Porque alias La Burra, además de mandamás de los malos, creía. Y no en la justicia, sino en la santería. Decían los policías que usaba rezos para hacerse invisible, que se untaba ungüentos antes de salir, que consultaba con una bruja antes de cada entrega. Como si la protección viniera de los santos africanos y no de las pistolas. Como si la justicia no pudiera cruzar la brujería para atraparla.

Era la heredera del negocio. Cuando capturaron a Poporro, el capo que manejaba la banda desde México, y a Carnal, otro de los jefes, ella se quedó con los hilos.

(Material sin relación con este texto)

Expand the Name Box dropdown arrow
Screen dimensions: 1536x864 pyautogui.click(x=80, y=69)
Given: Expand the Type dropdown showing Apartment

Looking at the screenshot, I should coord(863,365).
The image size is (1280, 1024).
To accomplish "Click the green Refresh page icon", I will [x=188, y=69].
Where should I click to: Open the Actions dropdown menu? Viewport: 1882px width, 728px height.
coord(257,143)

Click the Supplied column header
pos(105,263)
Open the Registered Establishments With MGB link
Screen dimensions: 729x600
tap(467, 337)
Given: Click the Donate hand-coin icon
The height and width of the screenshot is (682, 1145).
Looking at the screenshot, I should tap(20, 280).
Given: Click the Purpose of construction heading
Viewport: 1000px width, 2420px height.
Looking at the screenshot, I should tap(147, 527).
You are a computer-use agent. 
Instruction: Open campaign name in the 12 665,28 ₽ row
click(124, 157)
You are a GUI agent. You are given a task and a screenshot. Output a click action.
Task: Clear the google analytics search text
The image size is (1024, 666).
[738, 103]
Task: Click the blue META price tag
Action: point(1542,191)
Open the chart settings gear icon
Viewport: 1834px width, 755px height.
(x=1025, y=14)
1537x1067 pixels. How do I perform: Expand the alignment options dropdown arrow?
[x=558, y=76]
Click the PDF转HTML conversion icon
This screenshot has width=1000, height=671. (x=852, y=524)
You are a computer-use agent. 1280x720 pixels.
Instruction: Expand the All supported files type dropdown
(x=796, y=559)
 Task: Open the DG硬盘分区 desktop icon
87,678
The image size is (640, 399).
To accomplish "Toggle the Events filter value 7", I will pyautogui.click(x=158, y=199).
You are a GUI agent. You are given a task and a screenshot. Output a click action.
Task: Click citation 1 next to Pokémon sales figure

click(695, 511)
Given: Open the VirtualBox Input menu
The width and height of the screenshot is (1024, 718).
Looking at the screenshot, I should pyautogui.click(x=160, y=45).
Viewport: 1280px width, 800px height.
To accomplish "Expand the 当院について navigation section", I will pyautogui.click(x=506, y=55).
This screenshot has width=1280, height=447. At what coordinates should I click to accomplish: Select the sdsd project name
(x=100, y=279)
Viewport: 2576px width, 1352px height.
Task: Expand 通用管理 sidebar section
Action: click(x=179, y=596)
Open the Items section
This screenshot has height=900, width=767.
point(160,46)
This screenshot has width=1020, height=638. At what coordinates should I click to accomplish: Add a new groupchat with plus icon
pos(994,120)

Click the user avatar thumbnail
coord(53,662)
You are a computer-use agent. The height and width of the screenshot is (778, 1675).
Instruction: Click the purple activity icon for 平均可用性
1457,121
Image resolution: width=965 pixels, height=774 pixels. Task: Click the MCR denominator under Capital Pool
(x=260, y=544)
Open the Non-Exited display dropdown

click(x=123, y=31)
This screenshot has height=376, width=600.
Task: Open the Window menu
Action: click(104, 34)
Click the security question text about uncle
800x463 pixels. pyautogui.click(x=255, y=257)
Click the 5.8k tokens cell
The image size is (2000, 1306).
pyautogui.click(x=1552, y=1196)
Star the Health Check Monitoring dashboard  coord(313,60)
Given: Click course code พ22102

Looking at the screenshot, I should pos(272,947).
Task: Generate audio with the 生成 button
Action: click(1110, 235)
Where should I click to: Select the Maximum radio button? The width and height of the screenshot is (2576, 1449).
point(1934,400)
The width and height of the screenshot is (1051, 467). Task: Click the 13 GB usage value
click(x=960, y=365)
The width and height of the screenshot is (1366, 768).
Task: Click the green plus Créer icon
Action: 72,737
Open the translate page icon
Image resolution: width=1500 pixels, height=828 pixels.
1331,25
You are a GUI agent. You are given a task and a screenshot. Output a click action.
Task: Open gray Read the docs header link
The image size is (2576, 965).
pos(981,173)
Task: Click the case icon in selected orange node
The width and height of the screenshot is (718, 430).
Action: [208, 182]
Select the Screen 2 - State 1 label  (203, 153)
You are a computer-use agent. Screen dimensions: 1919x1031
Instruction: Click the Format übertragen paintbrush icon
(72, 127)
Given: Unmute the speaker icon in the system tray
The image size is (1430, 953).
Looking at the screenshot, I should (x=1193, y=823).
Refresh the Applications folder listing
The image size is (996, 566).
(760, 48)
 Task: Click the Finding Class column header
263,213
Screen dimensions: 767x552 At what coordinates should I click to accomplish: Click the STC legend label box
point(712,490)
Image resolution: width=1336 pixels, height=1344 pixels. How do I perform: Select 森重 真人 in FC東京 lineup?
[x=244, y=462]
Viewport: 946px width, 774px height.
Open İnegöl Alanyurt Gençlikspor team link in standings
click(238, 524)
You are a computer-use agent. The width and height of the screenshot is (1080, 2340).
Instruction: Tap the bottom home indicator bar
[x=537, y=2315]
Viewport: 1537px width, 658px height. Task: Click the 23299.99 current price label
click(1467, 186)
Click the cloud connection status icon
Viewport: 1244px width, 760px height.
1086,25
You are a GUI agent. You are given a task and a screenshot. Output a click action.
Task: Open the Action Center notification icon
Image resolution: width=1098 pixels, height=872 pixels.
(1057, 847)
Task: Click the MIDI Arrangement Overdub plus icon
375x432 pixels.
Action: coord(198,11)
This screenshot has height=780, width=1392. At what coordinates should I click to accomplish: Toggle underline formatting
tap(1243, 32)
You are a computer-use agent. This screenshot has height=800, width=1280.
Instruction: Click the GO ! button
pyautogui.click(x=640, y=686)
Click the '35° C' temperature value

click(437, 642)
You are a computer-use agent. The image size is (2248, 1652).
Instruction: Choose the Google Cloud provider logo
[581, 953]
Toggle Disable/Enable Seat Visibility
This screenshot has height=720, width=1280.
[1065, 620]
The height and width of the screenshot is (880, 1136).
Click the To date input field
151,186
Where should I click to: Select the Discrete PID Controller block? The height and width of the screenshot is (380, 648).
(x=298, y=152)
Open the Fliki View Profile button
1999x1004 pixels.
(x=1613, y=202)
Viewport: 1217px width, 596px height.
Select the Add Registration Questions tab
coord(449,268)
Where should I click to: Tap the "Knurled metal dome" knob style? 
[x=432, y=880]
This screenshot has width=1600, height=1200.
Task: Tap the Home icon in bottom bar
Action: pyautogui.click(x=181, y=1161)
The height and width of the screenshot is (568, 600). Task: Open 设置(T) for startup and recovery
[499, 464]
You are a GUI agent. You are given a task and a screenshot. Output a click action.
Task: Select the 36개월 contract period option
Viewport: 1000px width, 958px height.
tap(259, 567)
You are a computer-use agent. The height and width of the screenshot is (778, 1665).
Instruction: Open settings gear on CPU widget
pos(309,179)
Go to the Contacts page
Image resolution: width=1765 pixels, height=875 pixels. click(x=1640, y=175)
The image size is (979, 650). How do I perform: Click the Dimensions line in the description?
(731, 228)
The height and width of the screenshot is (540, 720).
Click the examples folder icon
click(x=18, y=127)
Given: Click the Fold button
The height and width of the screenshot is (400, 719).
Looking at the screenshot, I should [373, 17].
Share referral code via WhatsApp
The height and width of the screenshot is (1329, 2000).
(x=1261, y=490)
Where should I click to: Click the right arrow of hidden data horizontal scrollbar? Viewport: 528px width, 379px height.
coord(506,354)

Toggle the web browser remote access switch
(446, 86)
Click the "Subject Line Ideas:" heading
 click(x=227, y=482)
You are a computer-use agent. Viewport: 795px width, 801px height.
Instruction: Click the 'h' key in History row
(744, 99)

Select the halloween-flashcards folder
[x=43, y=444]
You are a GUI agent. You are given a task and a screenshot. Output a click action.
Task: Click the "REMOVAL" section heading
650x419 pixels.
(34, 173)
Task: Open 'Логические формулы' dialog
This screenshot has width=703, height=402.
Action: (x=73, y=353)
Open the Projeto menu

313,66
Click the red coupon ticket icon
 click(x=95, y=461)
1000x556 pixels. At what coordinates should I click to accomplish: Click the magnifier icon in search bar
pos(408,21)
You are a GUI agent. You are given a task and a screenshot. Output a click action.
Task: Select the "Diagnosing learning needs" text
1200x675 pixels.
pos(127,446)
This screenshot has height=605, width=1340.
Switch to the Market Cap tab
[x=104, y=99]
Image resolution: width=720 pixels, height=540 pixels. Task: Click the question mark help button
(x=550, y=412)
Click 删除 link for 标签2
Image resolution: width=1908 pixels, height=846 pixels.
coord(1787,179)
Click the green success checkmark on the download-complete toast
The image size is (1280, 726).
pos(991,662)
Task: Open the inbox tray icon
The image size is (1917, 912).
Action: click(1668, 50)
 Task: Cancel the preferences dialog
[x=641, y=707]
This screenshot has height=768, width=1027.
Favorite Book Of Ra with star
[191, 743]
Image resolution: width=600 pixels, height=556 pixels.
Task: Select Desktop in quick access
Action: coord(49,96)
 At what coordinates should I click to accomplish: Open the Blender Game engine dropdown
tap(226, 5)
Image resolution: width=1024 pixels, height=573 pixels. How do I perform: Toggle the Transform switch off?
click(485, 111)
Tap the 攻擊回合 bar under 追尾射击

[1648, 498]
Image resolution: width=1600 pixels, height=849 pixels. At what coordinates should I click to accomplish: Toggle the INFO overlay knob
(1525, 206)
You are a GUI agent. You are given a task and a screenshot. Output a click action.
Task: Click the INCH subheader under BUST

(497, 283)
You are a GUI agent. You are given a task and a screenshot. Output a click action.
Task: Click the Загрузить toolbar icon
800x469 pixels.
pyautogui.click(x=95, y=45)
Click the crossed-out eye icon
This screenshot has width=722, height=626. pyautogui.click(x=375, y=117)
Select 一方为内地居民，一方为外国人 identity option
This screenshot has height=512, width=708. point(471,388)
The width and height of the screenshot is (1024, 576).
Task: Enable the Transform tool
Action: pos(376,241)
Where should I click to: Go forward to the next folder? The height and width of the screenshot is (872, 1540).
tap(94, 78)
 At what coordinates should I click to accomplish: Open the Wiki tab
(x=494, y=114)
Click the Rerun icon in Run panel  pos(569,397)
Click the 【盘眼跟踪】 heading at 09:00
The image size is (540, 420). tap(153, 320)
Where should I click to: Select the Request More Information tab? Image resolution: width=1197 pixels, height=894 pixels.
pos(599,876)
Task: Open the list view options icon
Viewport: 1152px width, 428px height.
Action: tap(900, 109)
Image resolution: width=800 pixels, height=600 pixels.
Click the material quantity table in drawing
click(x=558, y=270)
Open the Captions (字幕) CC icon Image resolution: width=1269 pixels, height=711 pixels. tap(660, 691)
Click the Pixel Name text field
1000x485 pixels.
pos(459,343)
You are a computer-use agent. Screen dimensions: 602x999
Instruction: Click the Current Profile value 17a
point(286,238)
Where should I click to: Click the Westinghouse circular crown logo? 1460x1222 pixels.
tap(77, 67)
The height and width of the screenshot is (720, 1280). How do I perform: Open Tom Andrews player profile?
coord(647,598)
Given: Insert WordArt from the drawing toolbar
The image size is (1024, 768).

Los movía con firmeza: al parecer dirigía las rutas, decidía quién moría, quién cobraba, quién caía. En el sur de Bucaramanga y sus alrededores, su nombre era sinónimo de miedo y obediencia. Una mujer, en un mundo de hombres, que hizo de la muerte una logística.

Los del Sur, el grupo al que dicen que pertenecía, no vendía solo droga: vendía dominio. Controlaban barrios, esquinas, colegios. Los adolescentes que antes jugaban fútbol ahora corrían mensajes, transportaban paquetes. A veces con la complicidad del silencio. A veces porque no había otro camino.

Cuando los policías entraron a las veredas de Helechales y Casiano Bajo, encontraron droga, claro. Pero también encontraron una manera de vivir la violencia como si fuera religión. Encontraron, quizá sin quererlo, el altar íntimo del crimen: el lugar donde las balas se bendicen y los muertos se conjuran. La justicia, dicen, no cree en brujerías. Pero ella sí. Hasta el final.